(Stored records)
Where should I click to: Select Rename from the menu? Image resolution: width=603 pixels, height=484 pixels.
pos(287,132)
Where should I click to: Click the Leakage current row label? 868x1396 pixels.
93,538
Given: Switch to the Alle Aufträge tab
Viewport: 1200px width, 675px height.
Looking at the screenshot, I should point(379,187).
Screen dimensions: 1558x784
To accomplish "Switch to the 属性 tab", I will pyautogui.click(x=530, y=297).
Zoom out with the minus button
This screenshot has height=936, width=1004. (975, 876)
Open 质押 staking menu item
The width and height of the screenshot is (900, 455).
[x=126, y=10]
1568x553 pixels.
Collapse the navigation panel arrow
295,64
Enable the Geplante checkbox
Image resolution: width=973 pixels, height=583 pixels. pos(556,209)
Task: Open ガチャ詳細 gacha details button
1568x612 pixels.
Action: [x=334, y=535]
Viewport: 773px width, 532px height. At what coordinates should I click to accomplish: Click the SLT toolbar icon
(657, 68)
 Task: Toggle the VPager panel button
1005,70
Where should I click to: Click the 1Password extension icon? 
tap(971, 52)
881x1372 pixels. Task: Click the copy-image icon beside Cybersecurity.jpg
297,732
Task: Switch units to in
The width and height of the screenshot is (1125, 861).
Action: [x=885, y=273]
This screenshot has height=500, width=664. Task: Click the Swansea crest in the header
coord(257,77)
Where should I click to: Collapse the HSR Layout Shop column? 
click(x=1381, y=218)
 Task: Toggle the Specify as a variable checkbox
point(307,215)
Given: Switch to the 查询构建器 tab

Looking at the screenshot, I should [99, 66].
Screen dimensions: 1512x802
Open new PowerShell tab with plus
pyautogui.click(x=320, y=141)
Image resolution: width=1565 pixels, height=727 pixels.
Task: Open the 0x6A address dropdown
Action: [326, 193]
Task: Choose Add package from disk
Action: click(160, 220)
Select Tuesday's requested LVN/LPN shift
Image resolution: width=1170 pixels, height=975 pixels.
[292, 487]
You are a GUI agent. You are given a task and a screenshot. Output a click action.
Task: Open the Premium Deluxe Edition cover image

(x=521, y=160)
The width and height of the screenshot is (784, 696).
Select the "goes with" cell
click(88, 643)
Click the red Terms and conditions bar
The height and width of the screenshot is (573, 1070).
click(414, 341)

--- Your instructions ---
For every line of the entries holding the string "dimensions", add one to a tally; give the final figure only.

--- Written solution ---
2